--- Supplied entries ---

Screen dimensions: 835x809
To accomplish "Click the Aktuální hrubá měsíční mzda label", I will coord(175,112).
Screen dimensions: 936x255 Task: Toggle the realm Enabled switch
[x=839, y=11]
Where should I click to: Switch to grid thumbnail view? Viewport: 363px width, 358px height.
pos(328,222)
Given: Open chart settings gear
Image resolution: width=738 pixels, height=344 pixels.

---
--- Supplied entries ---

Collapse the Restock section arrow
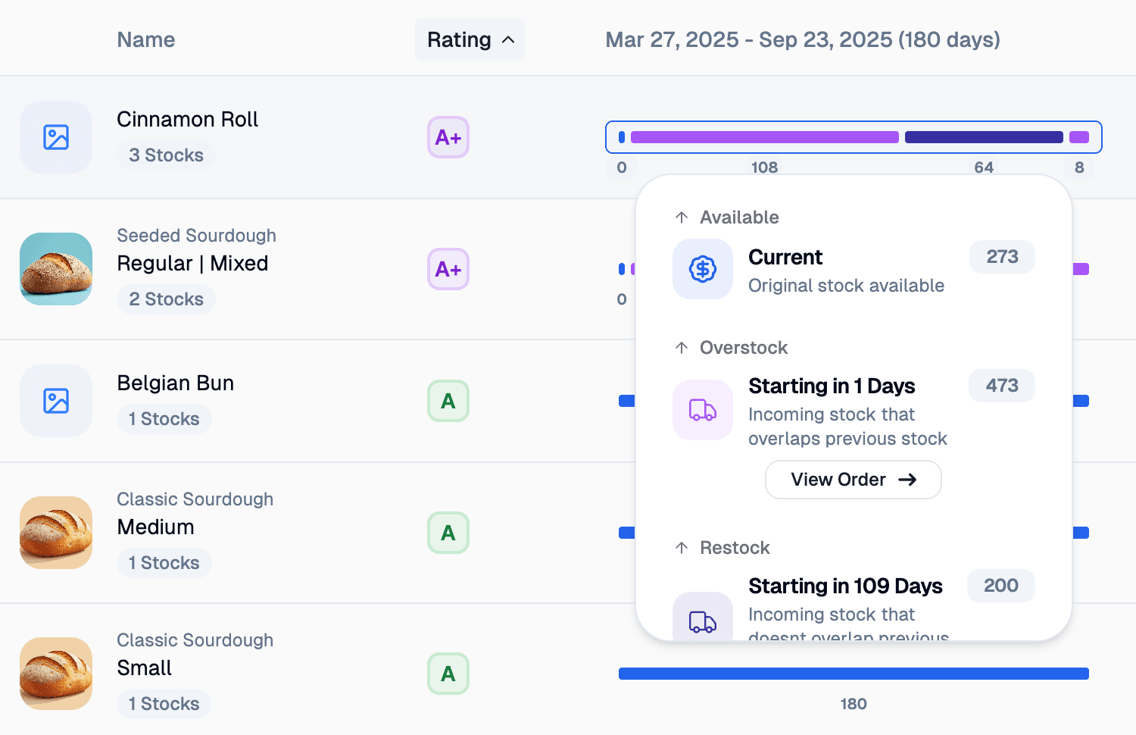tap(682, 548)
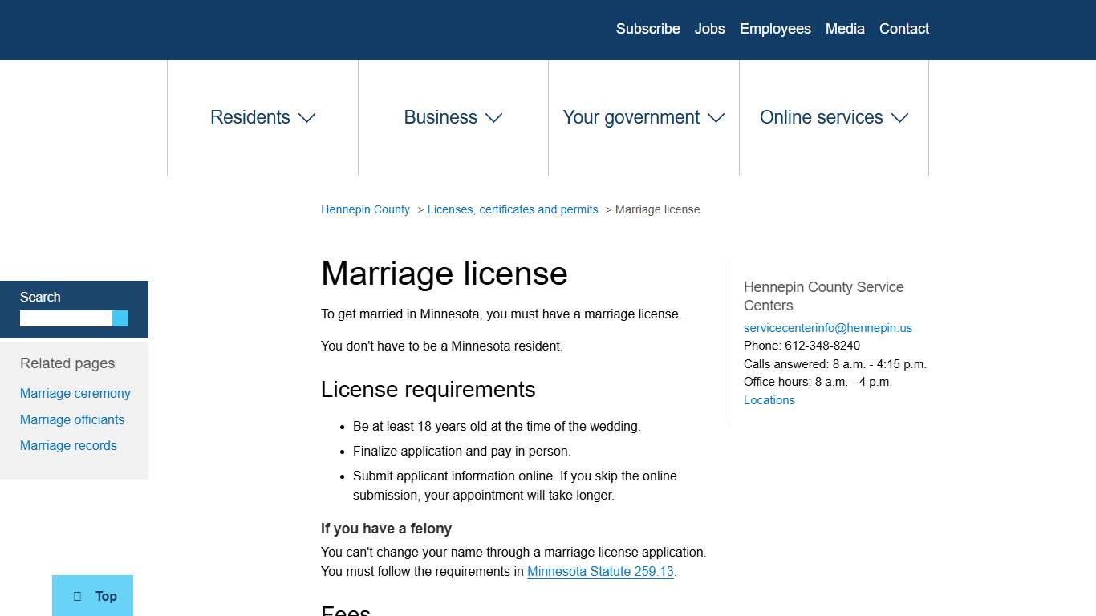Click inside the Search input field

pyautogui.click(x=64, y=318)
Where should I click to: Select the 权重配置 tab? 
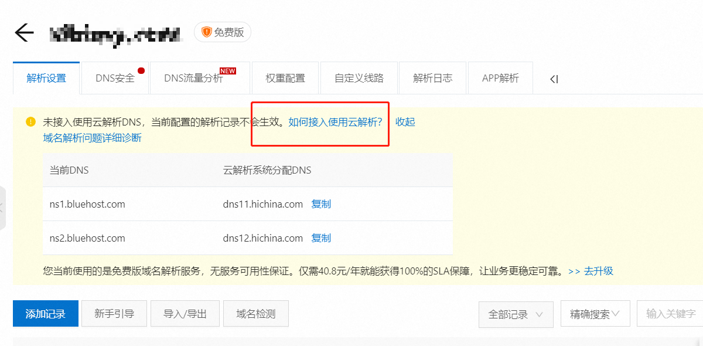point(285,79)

---

## What to work on
In the listing above, find the line with "Screen dimensions: 835x809" and the line with "Image resolution: width=738"; output exactly those lines and all lines between them.

## Result for this task
Screen dimensions: 835x809
To accomplish "Click the Aktuální hrubá měsíční mzda label", I will coord(175,112).
Screen dimensions: 936x255 Task: Toggle the realm Enabled switch
[x=839, y=11]
Where should I click to: Switch to grid thumbnail view? Viewport: 363px width, 358px height.
pos(328,222)
Given: Open chart settings gear
Image resolution: width=738 pixels, height=344 pixels.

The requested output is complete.